Dans l'extrait ci-dessous sur les scripts de genre et le bonheur, relevez tous les exemples de progrès donnés entre parenthèses pour illustrer les avancées obtenues par les mouvements de femmes.

_EXTRAIT_:
● ● ●

Les scripts de genre sont donc des scripts du bonheur : correspondre au mieux aux idéaux socialement associés à notre sexe (aux « idéaux de genre ») est censé nous mener au bonheur.[32]

Du point de vue de ces assignations de genre, les puissants mouvements de femmes depuis deux siècles ont bien entendu permis des avancées majeures sur le plan du droit et, dans une certaine mesure, des pratiques (les femmes ne sont plus cantonnées au foyer, elles peuvent vivre seule ou en mère célibataire sans être systématiquement pointées du doigt, tous les métiers leur sont ouverts, le viol conjugal est aujourd’hui reconnu comme tel, …). Mais ces progrès ne nous dispensent pas de devoir composer avec un héritage pesant. Par exemple celui de Jean-Jacques Rousseau que rappelle Ahmed. Au 18è siècle, il décrivait dans « Emile ou De l’éducation » comment le bonheur de la femme devait être parfaitement dépendant de celui de ses proches, donc de la vertu avec laquelle elle se tenait aux missions qu’imposent son sexe. En gros, les jeunes femmes étaient censées désirer le bonheur de leurs parents…qui était qu’elles se concentrent sur le bonheur de leurs conjoints. Toute autre forme de bonheur éventuel, c’est-à-dire de désirs, risquant de ruiner le bonheur des proches mais aussi le fragile équilibre social que permet justement le respect de sa place et de son rôle, donc de la forme de bonheur qui y est associée.

Même si les marges de liberté laissées aux femmes bougent sous leur impulsion, même si les attentes à leur égard sont souvent moins figées aujourd’hui que sous la plume du philosophe des Lumières, nos sociétés restent traversées par une vision à la fois différentialiste, complémentariste et hétéronormative des sexes et du couple[33] : celui-ci est composé d’un homme et d’une femme qui sont fondamentalement complémentaires (et égaux ? Peut-être, mais dans la différence !).

Et le bonheur serait donc une affaire de normalité. Il serait ce qui arrive quand on agit conformément aux normes dominantes. Ce qui pour beaucoup veut dire aussi : conformément à notre nature –donc selon ce que notre sexe « naturel » nous porte soi-disant à faire.

 

    2- Celles à qui le bonheur et ses normes ne conviennent pas

Il s’agit juste « de vouloir et d’être capable d’éprouver du bonheur à proximité des bonnes choses »[34]. L’espoir (la promesse !) du bonheur fait qu’on se tient aux scripts de genre, comme si ces scripts représentaient les seuls chemins possibles vers lui. Et même si on ne s’y sent pas aussi bien dans sa peau qu’attendu.

La norme et les assignations qui l’accompagnent peuvent être mises en lumière par deux voix pourtant opposées.

D’un côté par la voix de celle.ux.s qui affirment que la rabat-joie féministe[35] et plus largement le féminisme, en encourageant les femmes à sortir de leur foyer : a) les éloignent de leur mission qui consiste à créer les conditions du bonheur au sein de leurs maisons par le seul fait d’adhérer à cette vision de la mère de famille heureuse ; b) éloignent au fond la possibilité du bonheur pour elles-mêmes mais aussi pour leurs proches.

● ● ●

_MATÉRIEL FOURNI_:
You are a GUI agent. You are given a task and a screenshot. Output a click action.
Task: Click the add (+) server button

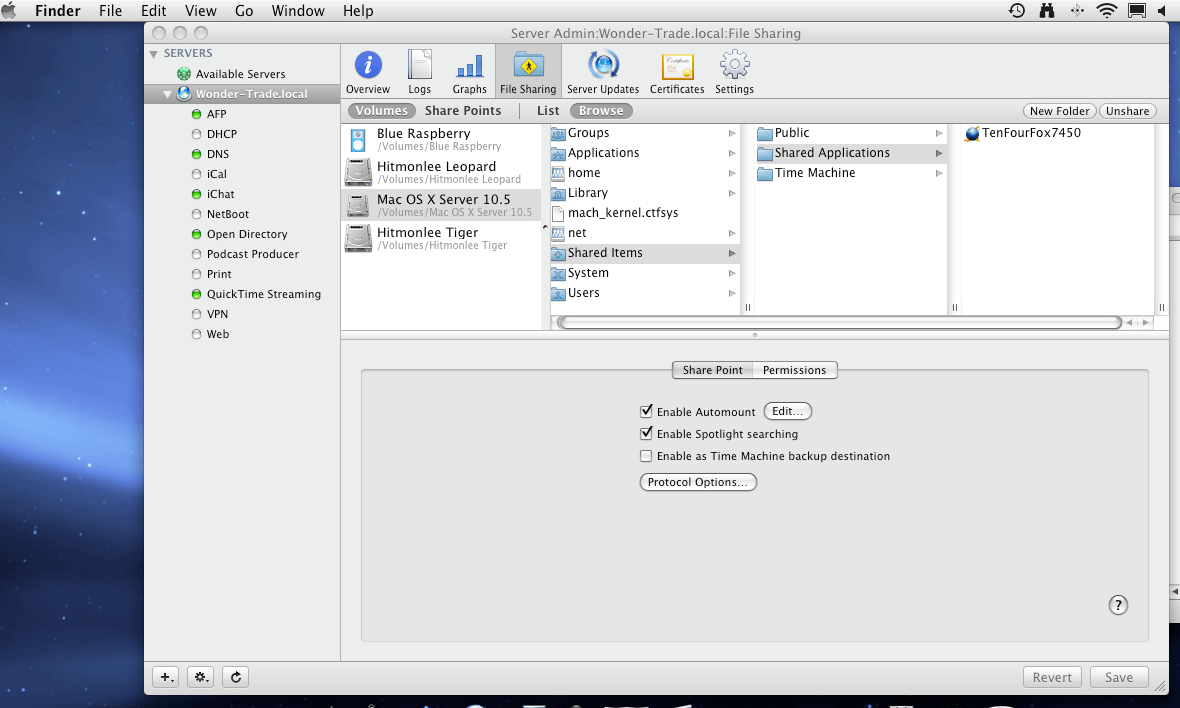point(166,677)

● ● ●

_RÉPONSE RÉDIGÉE_:
- Les femmes ne sont plus cantonnées au foyer.
- Elles peuvent vivre seules ou en mère célibataire sans être systématiquement pointées du doigt.
- Tous les métiers leur sont ouverts.
- Le viol conjugal est aujourd'hui reconnu comme tel.